INSTRUCTIONS FOR THE TASK:
Answer these questions about the Christchurch post below:
1. Which section of the Herald on Sunday carried the column?
2. Who made the short visit to the city that week?
3. What surprised the Duke?

Archives for posts with tag: Herald

I had a column in the “Out of Left-field” section of the Herald on Sunday yesterday.

For those of you who haven’t visited Christchurch for a while, it’s probably easy to imagine that everything is trucking along nicely, that the city is irresistibly moving forward. For those of us living it every day, we don’t feel like rock stars.

We did get a little of the rock star treatment this week, with Wills and Kate popping in for a quick matinee show. Even after a tightly orchestrated tour of the sites the Government wanted them to see, the Duke expressed his surprise at how long the recovery was seeming to take. He isn’t the only foreign visitor to share that sentiment.

In case you missed it, the full text is here.

RECORDS SHOWN:
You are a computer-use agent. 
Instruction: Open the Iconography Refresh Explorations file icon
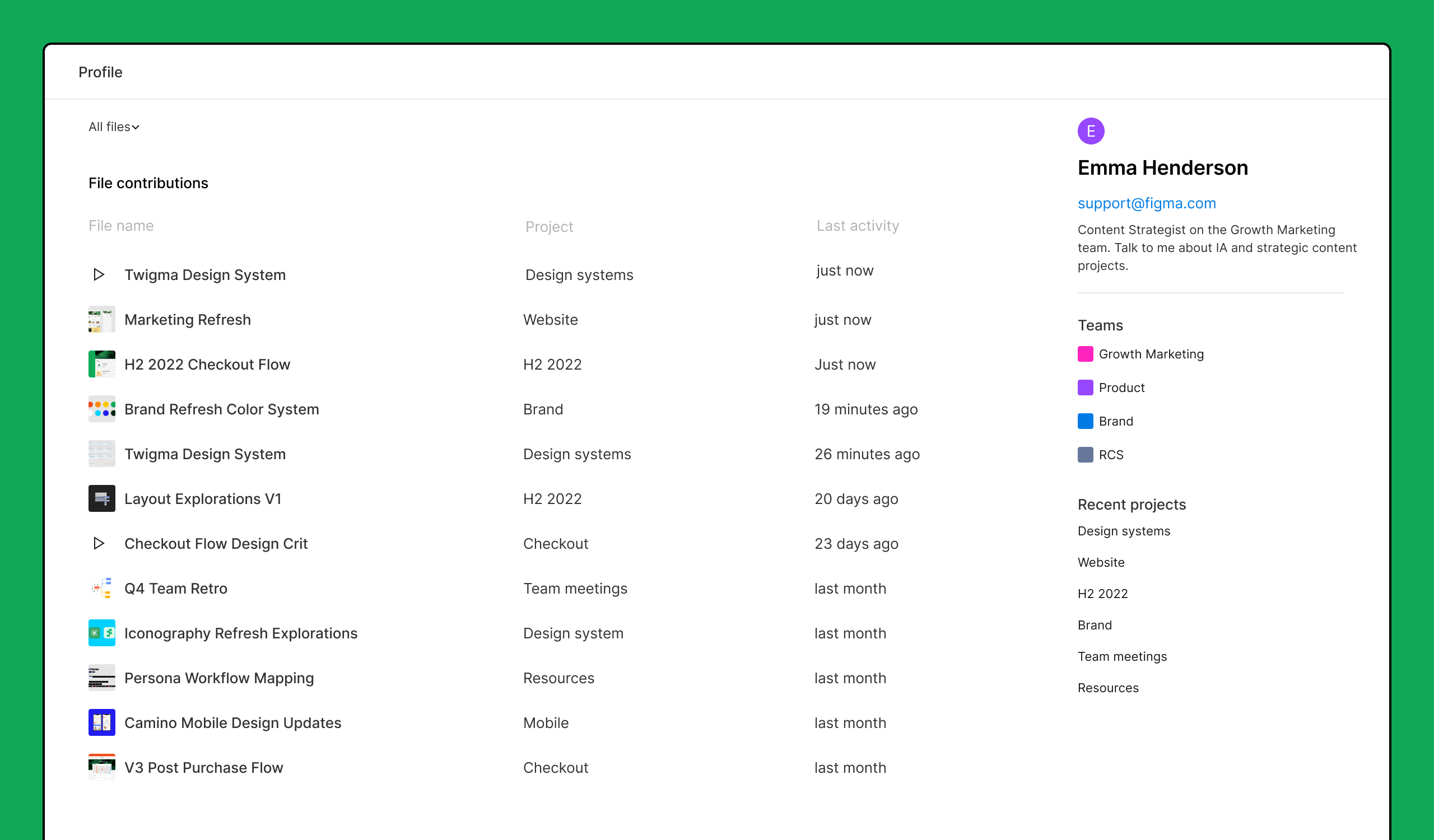(x=101, y=633)
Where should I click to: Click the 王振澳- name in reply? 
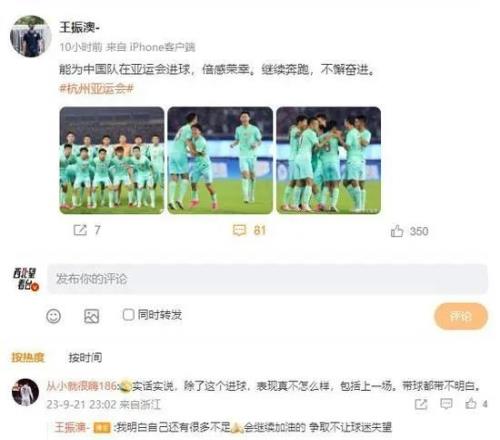pos(72,428)
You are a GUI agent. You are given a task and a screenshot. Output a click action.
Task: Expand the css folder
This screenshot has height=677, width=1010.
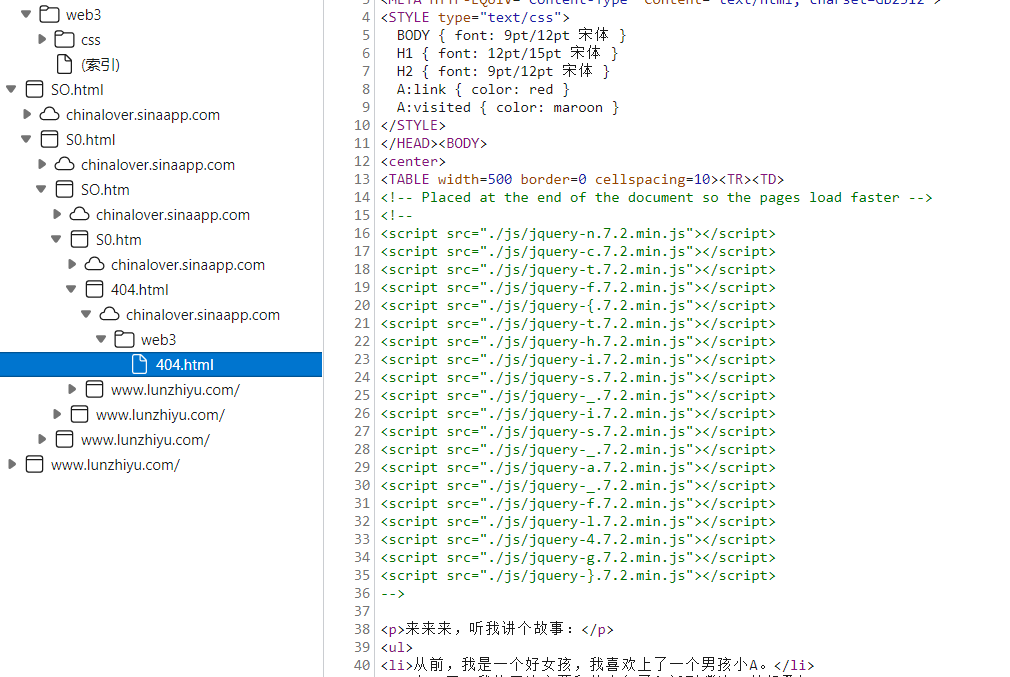point(42,39)
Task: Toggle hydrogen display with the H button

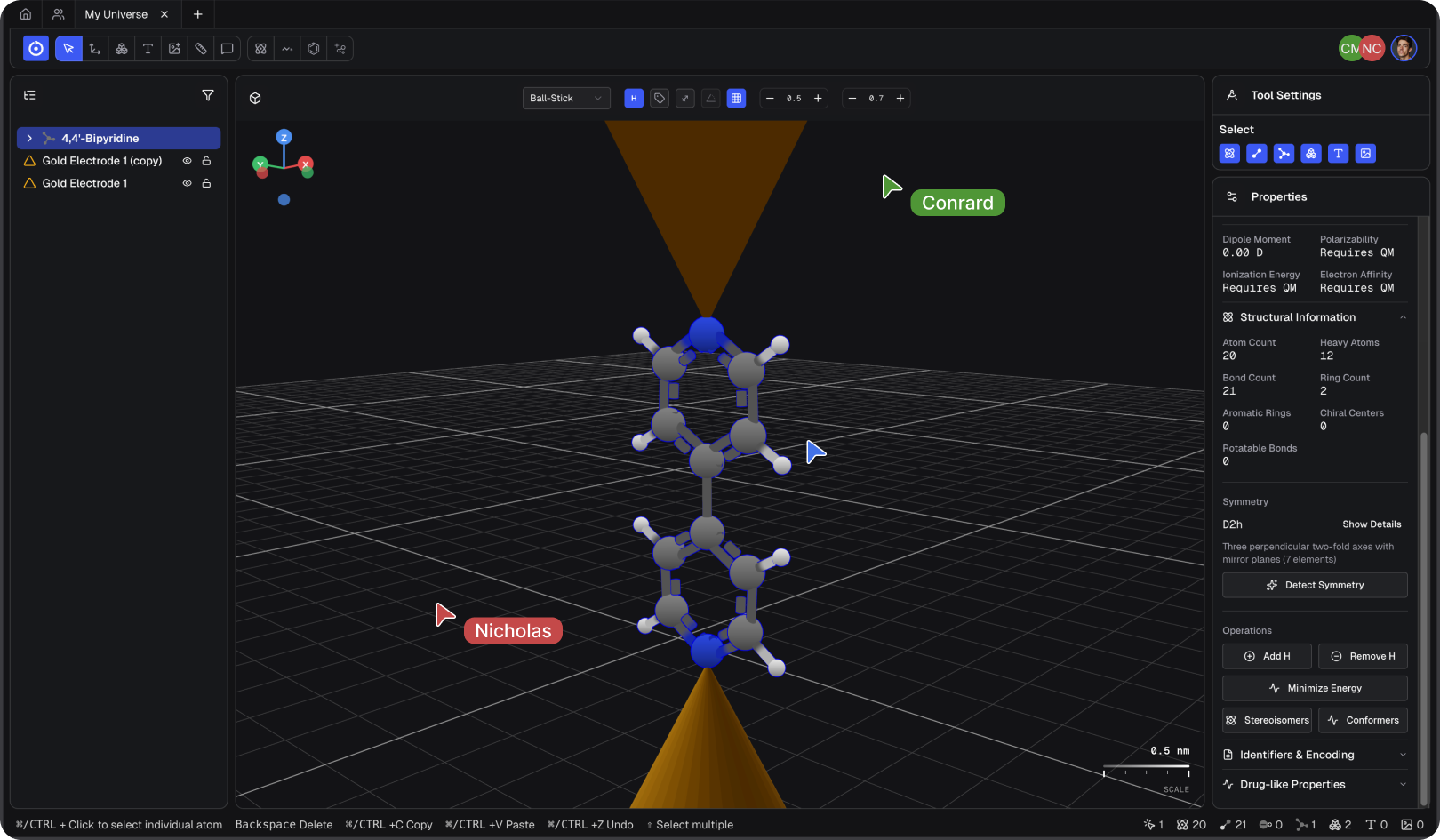Action: point(633,98)
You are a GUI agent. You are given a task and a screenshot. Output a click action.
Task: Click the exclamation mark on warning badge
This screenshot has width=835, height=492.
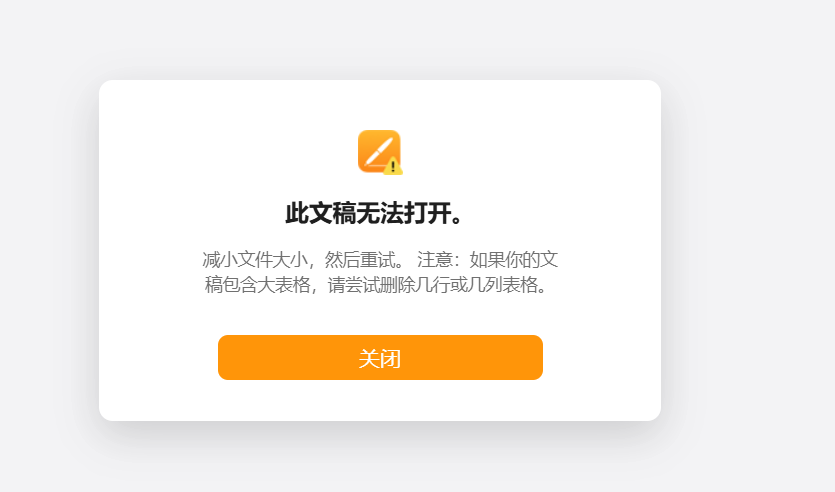393,167
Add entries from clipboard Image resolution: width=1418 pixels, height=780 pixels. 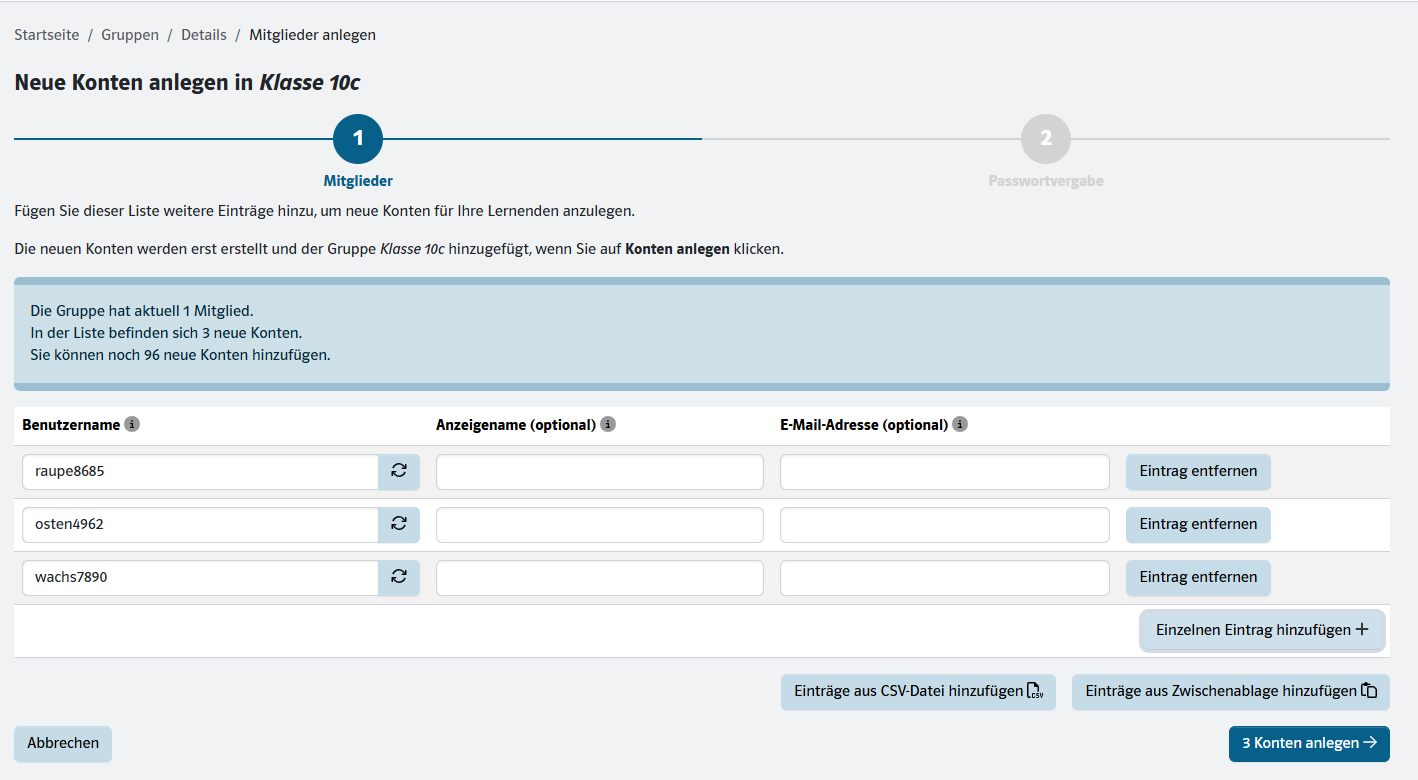click(1230, 691)
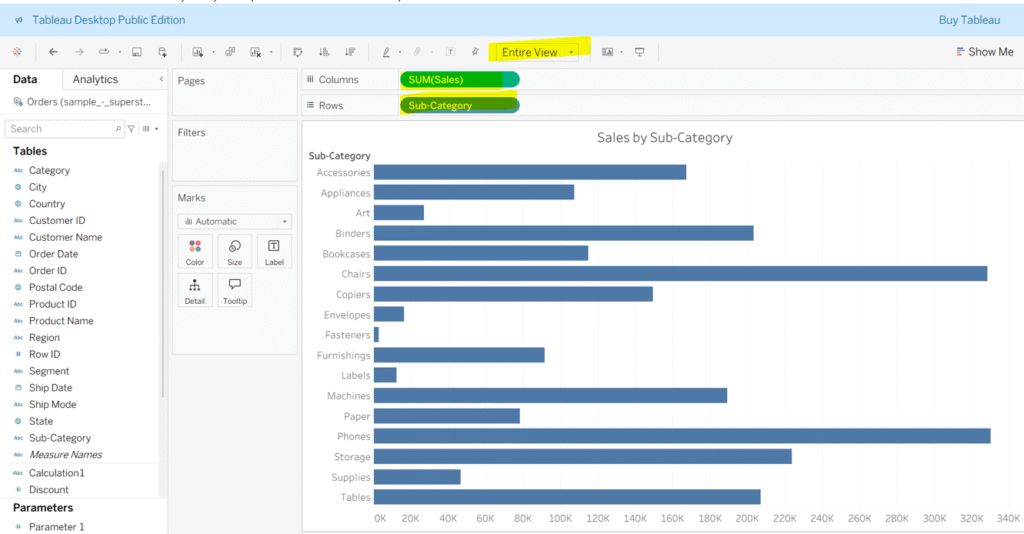Sort sub-categories descending via toolbar icon
The height and width of the screenshot is (534, 1024).
click(350, 52)
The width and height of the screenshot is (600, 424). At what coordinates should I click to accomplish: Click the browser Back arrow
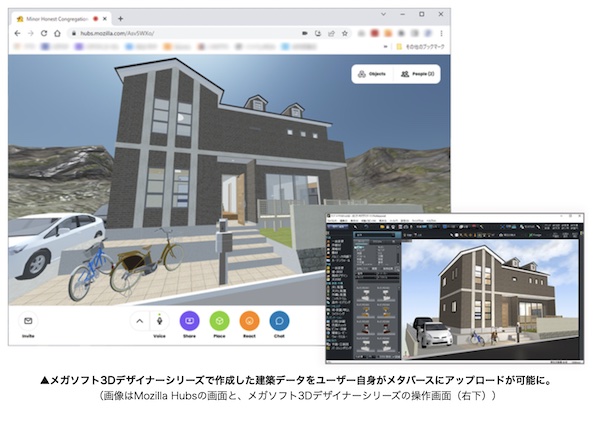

EXERCISE SOLUTION:
1. The "Out of Left-field" section.
2. Wills and Kate.
3. How long the recovery seemed to be taking.